一种多方数据处理方法,包括:通过发起方和参与方分别获取各自的数据集以及计算算子;根据计算算子中的数据切割函数对数据集进行数据分割得到子数据集,并将子数据集分配至本方的各个计算从节点,各个计算从节点根据计算算子执行对应的计算逻辑;发起方计算从节点根据各参与方计算从节点提供的相应计算数据得到计算结果,并将计算结果发送至发起方计算主节点;发起方计算主节点根据计算算子对计算结果进行数据聚合,得到聚合数据。

Description

多方数据处理方法、系统、电子装置和存储介质
相关申请
本申请要求2021年12月28日申请的,申请号为202111631336.4,发明名称为“多方数据处理方法、系统、电子装置和存储介质”的中国专利申请的优先权,其全部内容通过引用结合在本申请中。
技术领域
本申请涉及数据处理领域,特别是涉及多方数据处理方法、系统、电子装置和存储介质。
背景技术
安全多方计算解决的是针对无可信第三方的情况下,如何安全地计算一个约定函数的问题。安全多方计算中,各个参与方无需向对方或第三方透露其原数据,即可完成需要多个参与方原数据才能完成的约定函数的计算。相关的开源的隐私计算框架如SPDZ(MP-SPDZ:A Versatile Framework for Multi-Party Computation),ABY3(ABY3:A Mixed Protocol Framework for Machine Learning)等,计算策略都是将数据加载到内存中直接进行计算,当需要计算的数据量越来越大时,只能增大内存来支持,但是当数据量达到TB(Terabyte)甚至PB(petabyte)时,增大内存已无法解决问题,且由于单机的算力有限,数据量过大时,计算速度会非常慢。

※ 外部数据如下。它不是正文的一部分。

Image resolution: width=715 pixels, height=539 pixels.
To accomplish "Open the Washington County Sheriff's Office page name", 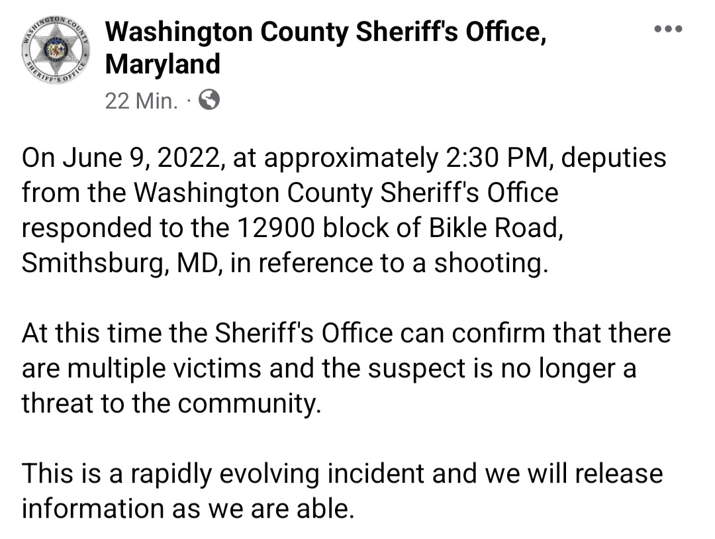I will point(326,48).
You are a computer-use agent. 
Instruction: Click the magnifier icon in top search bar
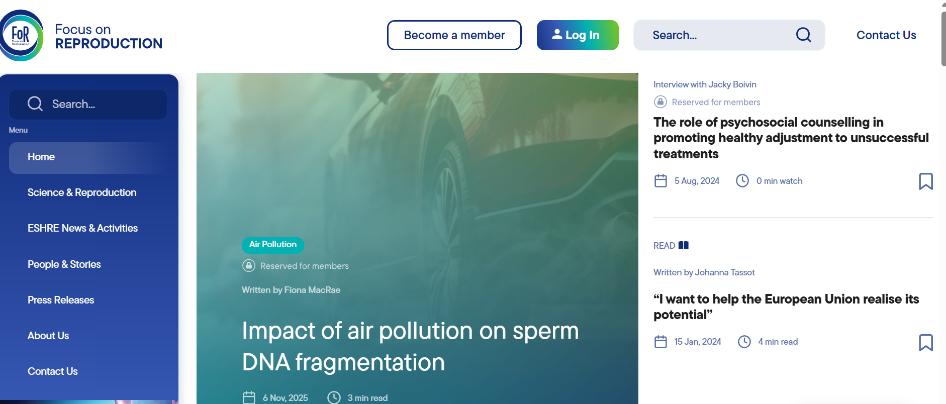803,35
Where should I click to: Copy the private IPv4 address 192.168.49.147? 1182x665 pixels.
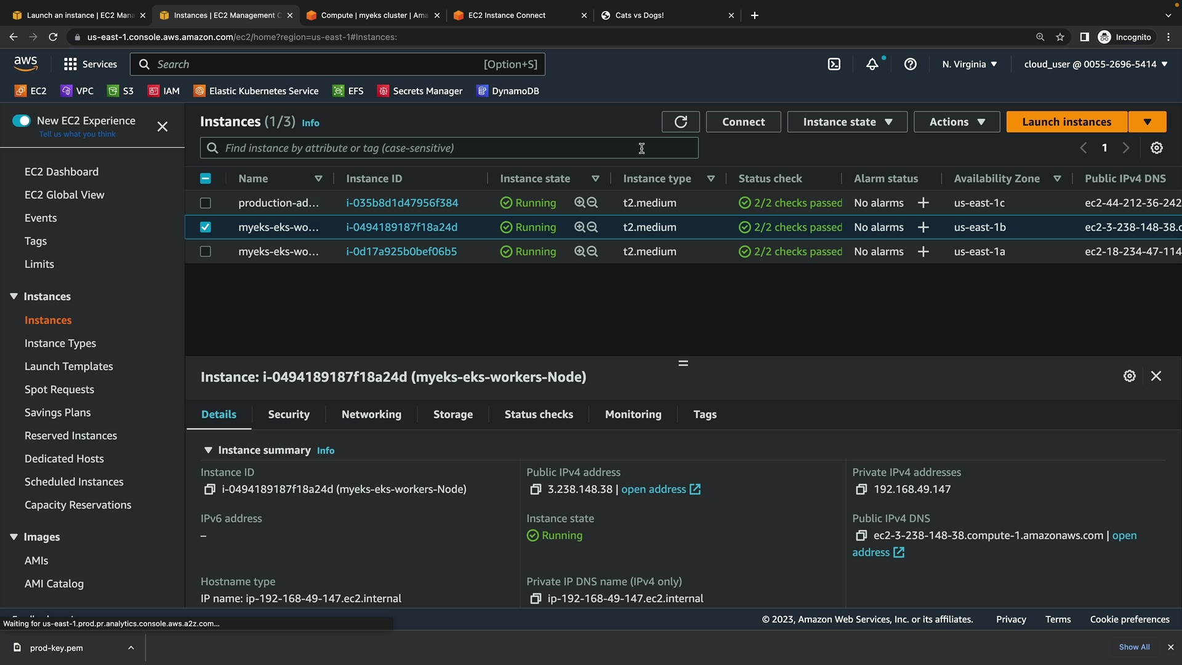pos(861,490)
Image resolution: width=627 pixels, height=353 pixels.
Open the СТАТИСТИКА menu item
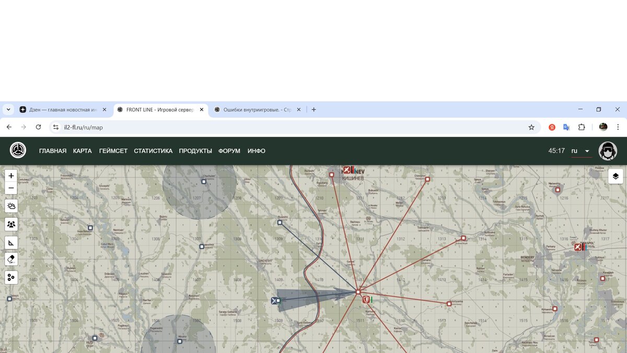coord(153,151)
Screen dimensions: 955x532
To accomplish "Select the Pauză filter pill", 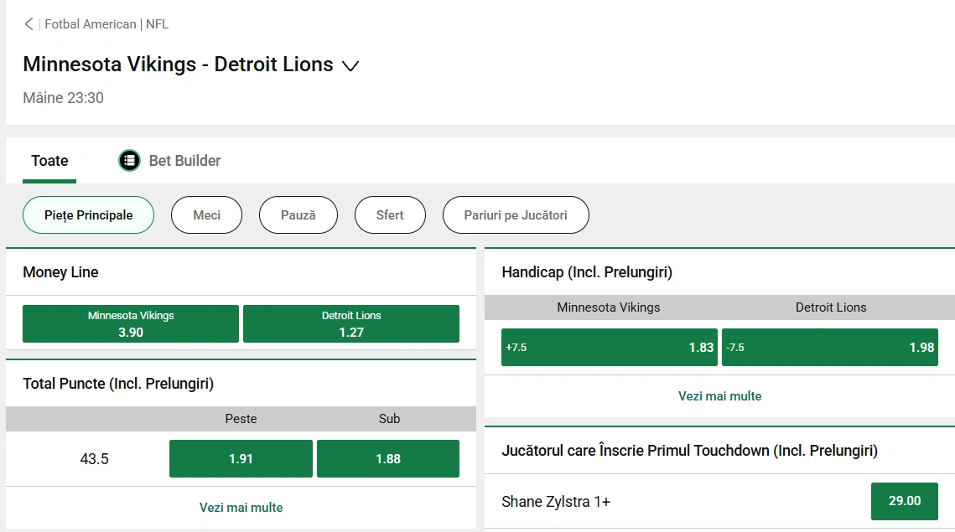I will point(298,214).
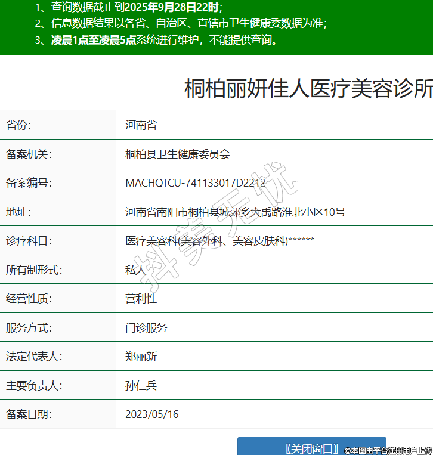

目前针对相关技术中多方计算效率低的问题,尚未提出有效的解决方案。
发明内容
根据本申请的各种实施例,提供一种多方数据处理方法、系统、装置和存储介质。
第一方面,本申请提供一种多方数据处理方法,包括:
发起方和参与方分别获取各自的数据集以及计算算子;
根据所述计算算子中的数据切割函数对所述数据集进行数据分割得到子数据集,并将所述子数据集分配至本方的各个计算从节点,各个所述计算从节点根据所述计算算子执行对应的计算逻辑;
发起方计算从节点根据各参与方计算从节点提供的相应计算数据得到计算结果,并将 所述计算结果发送至所述发起方计算主节点;
所述发起方计算主节点根据所述计算算子对所述计算结果进行数据聚合,得到聚合数据。
在其中一些实施例中,所述方法还包括:
根据所述数据切割函数,对所述数据集进行数据分割得到所述子数据集并标注子数据集标号,将所述子数据集分配至本方的各个计算从节点,拥有相同子数据集标号的所述发起方计算从节点和所述参与方计算从节点之间执行对应的所述计算逻辑;
发起方计算从节点根据各参与方计算从节点提供的相应计算数据得到计算结果,并将所述计算结果发送至所述发起方计算主节点。
在其中一些实施例中,所述发起方计算从节点根据各参与方计算从节点提供的相应计算数据得到计算结果包括:
所述参与方计算从节点将所述计算数据以及对应的子数据集标号发送至参与方计算主节点,
所述参与方计算主节点将所述计算数据以及对应的子数据集标号发送至所述发起方计算主节点,所述发起方计算主节点根据所述子数据集标号将所述计算数据发送至对应的发起方计算从节点,所述发起方计算从节点根据各参与方计算从节点提供的相应计算数据得到计算结果。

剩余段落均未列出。